(Data items)
■ ■ ■ ■ ■ ■ ■
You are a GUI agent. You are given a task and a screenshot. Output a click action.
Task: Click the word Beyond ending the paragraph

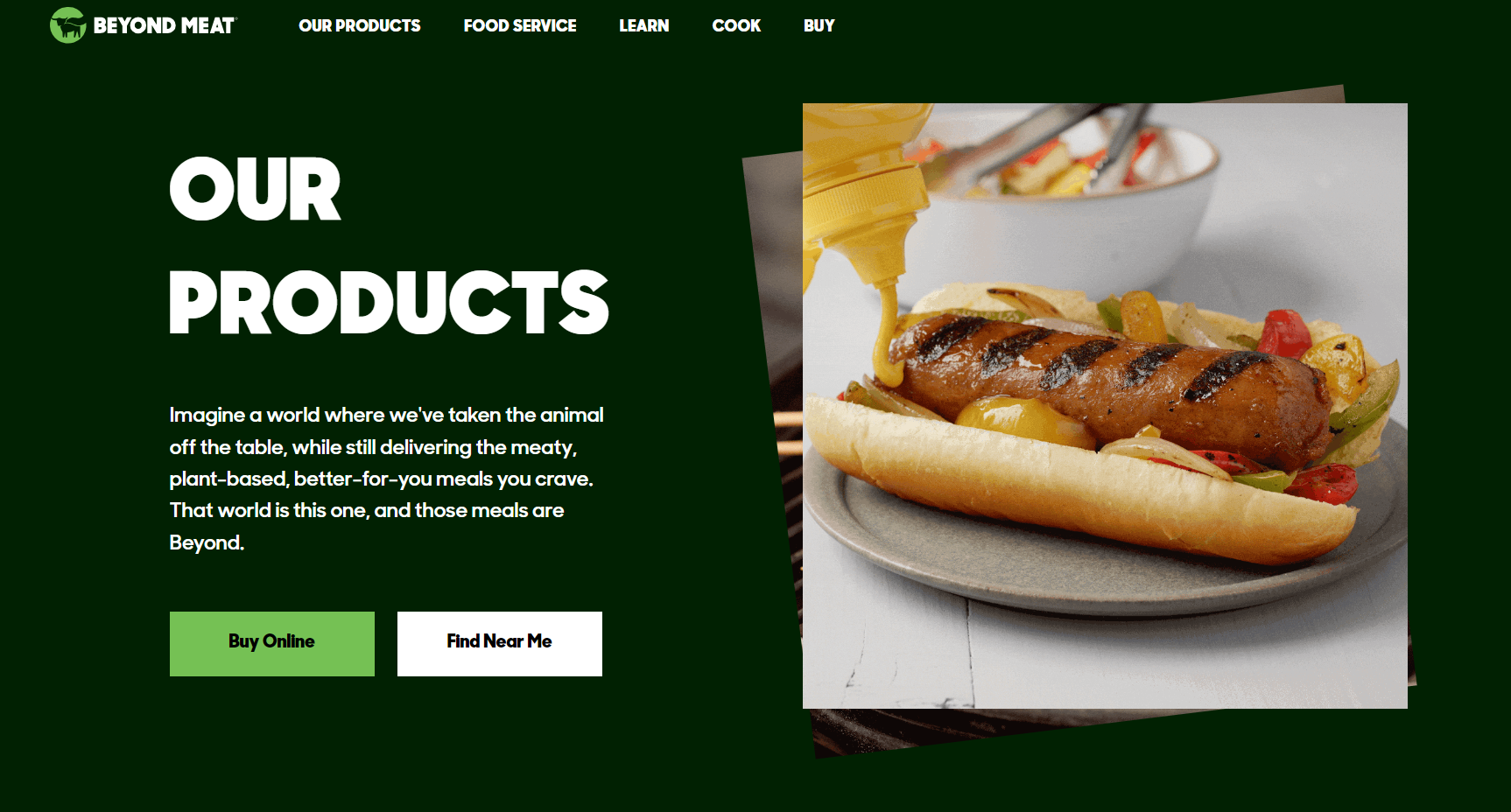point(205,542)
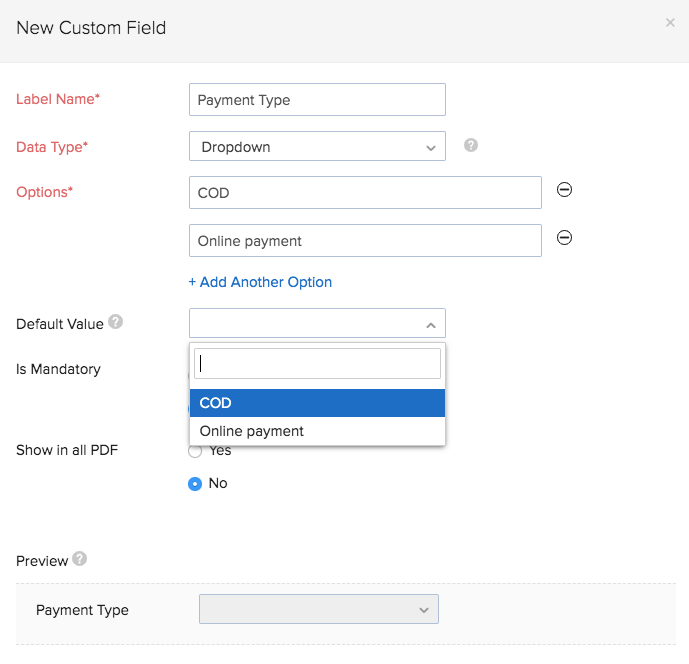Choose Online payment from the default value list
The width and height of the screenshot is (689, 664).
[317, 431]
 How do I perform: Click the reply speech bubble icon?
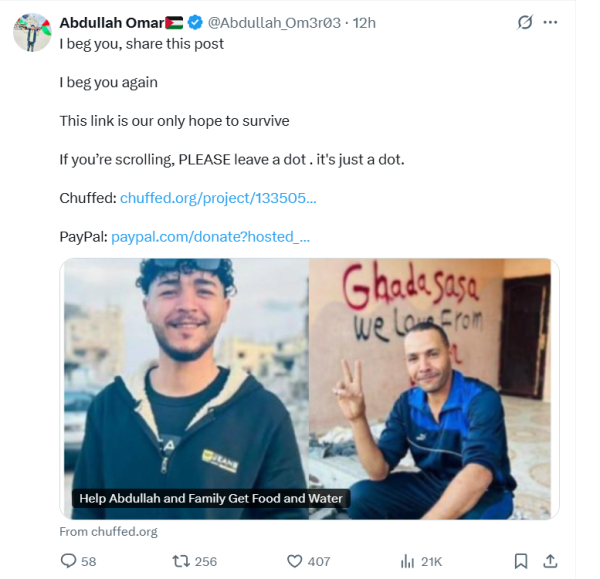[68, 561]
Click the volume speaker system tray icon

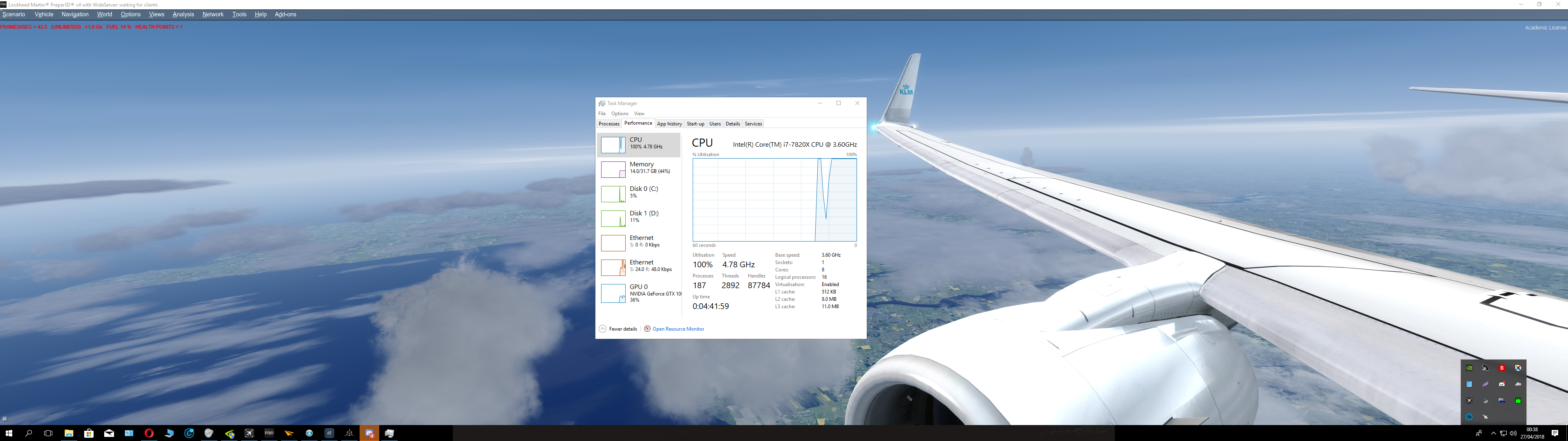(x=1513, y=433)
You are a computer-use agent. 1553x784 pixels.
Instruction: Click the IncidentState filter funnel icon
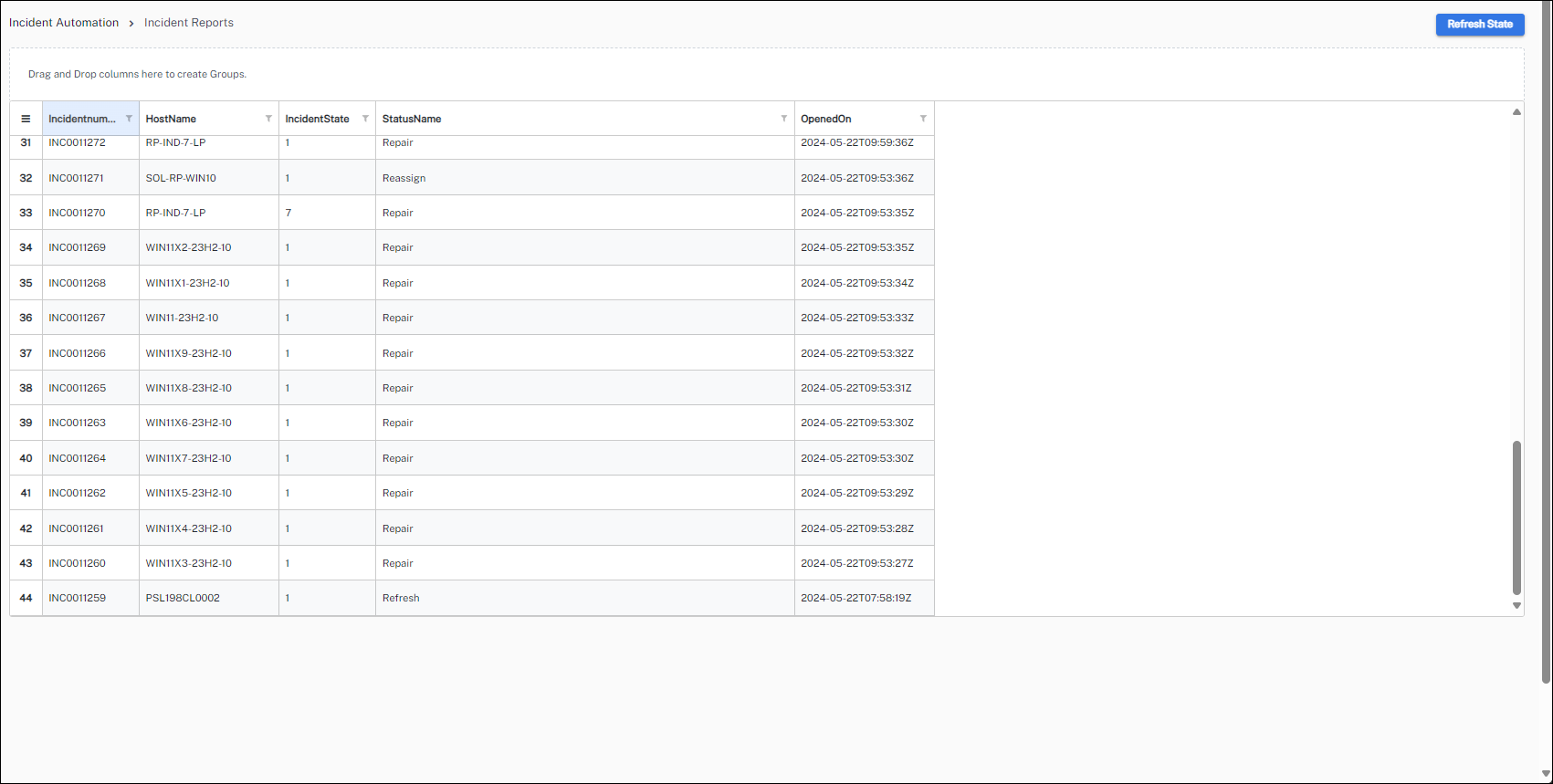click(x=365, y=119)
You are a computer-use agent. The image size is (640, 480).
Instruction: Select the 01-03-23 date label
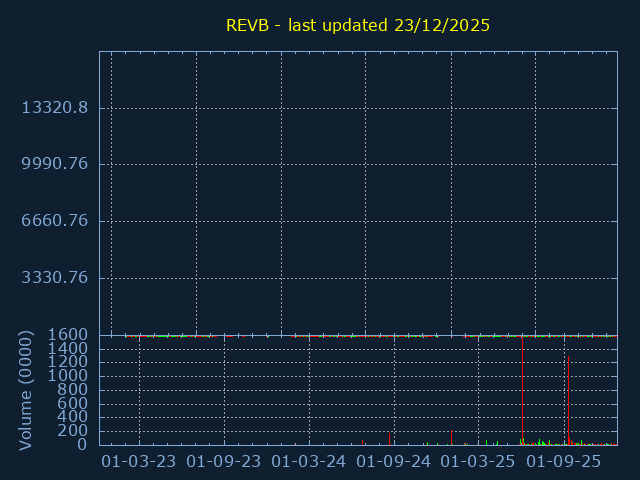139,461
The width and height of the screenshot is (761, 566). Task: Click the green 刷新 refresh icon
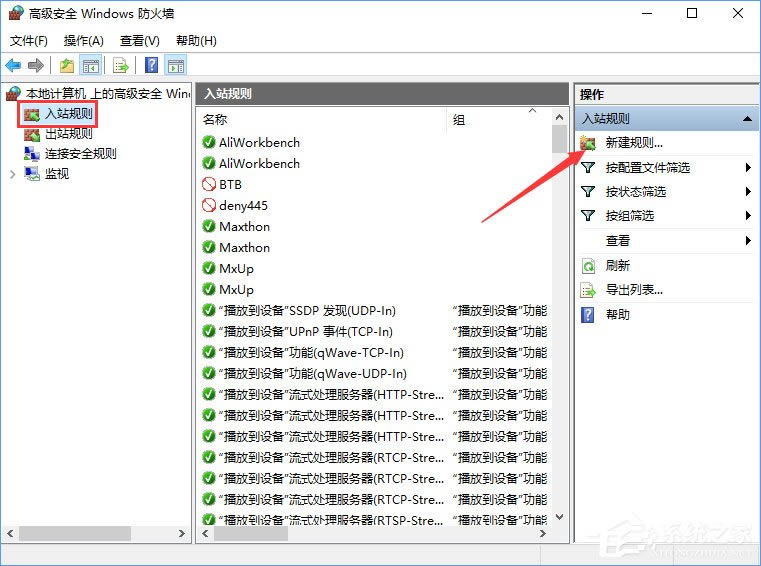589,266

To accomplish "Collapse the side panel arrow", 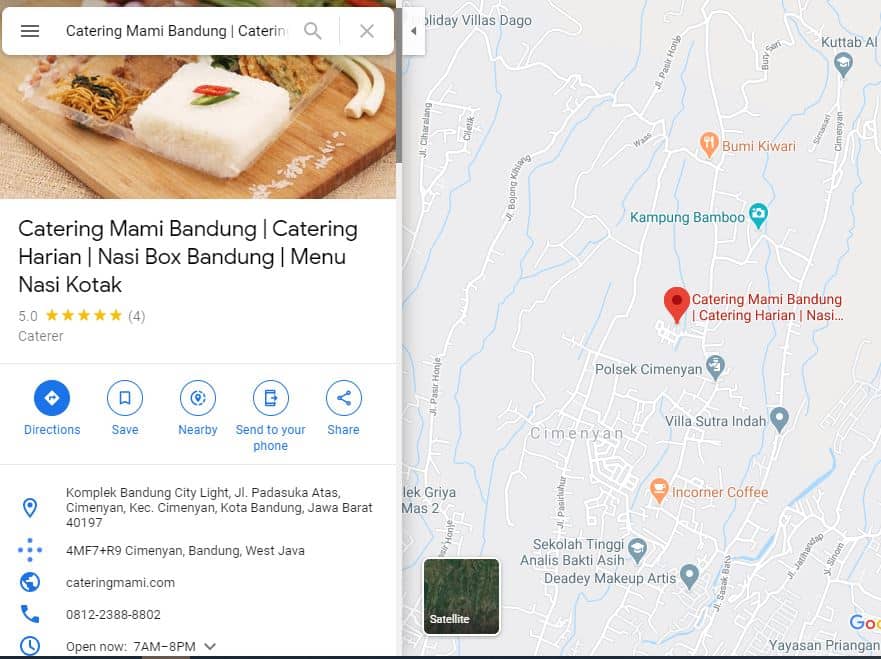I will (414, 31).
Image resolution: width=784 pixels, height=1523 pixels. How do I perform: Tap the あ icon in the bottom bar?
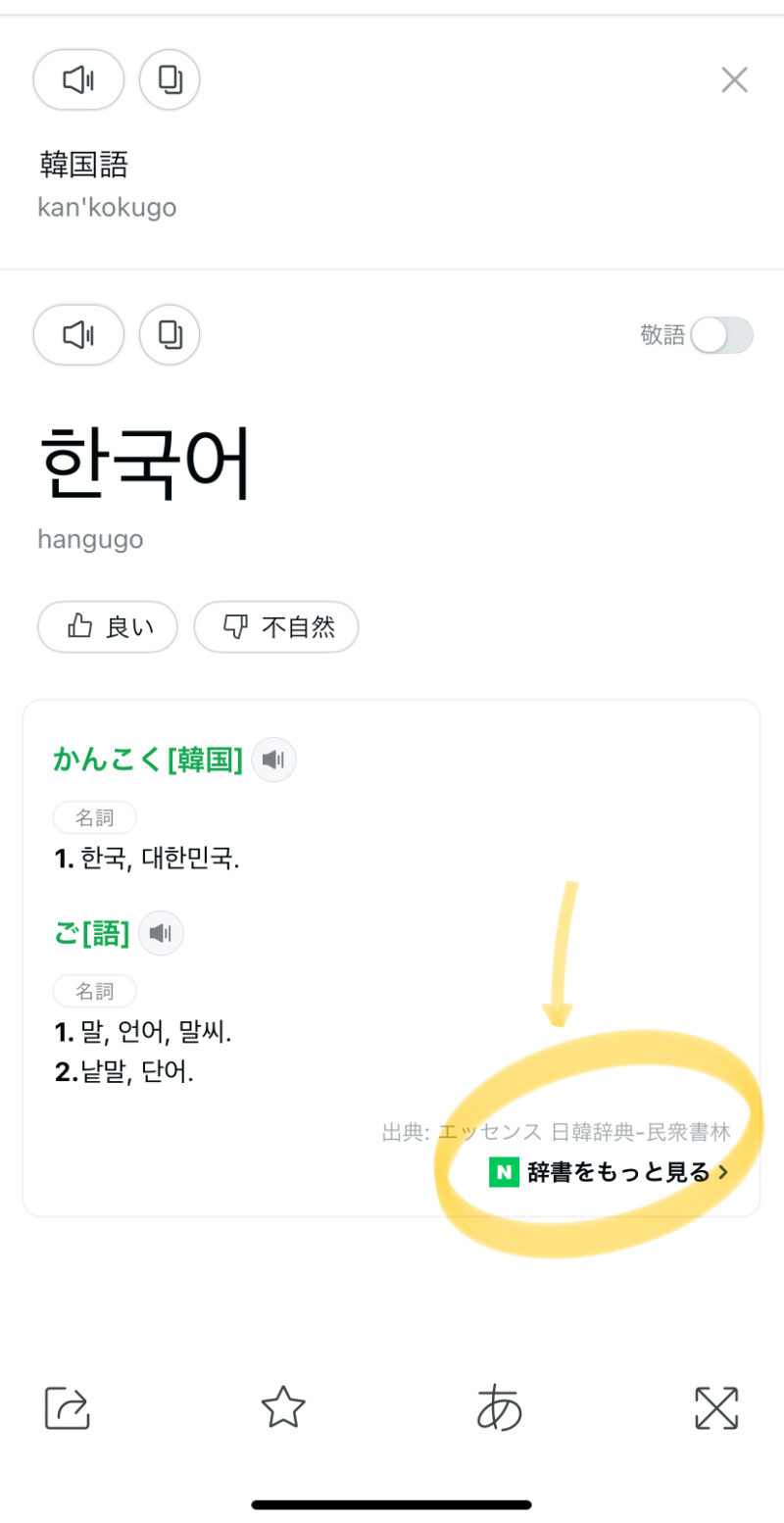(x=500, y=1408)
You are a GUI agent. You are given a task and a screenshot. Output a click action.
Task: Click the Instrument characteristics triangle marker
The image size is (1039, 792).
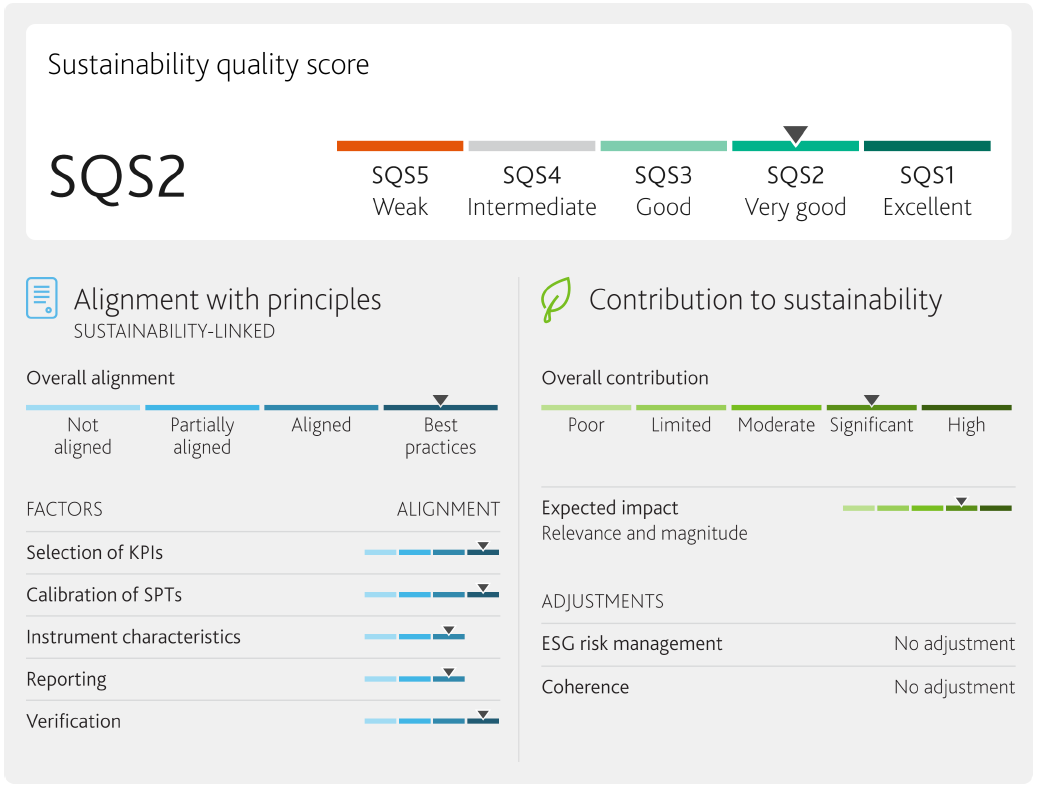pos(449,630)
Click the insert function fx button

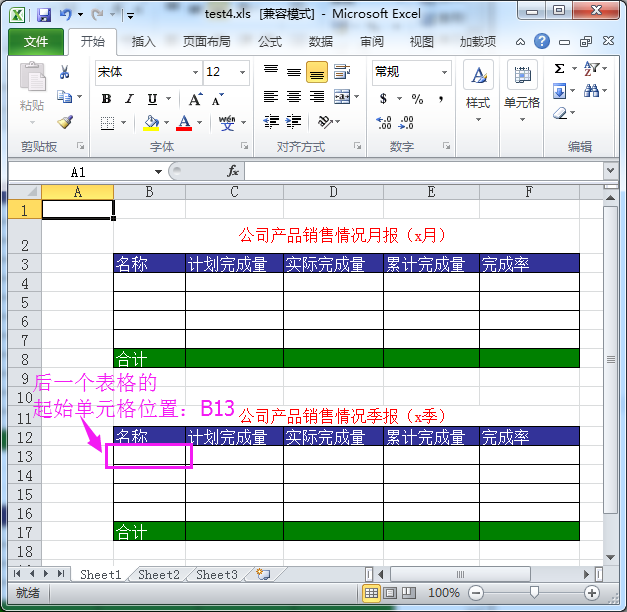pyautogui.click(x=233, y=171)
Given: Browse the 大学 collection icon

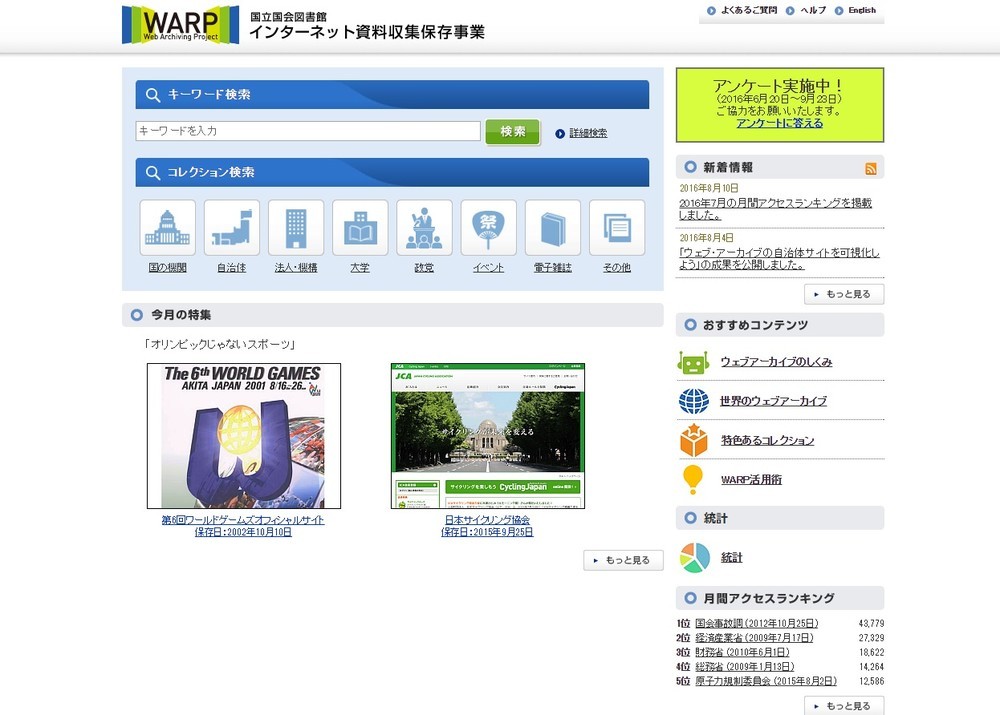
■ ■ ■ ■ ■ ■ ■
• [TASK DETAILS]: Each line of the data above that contains "computer" counts once; report the total alone.

• [REPLY]: 2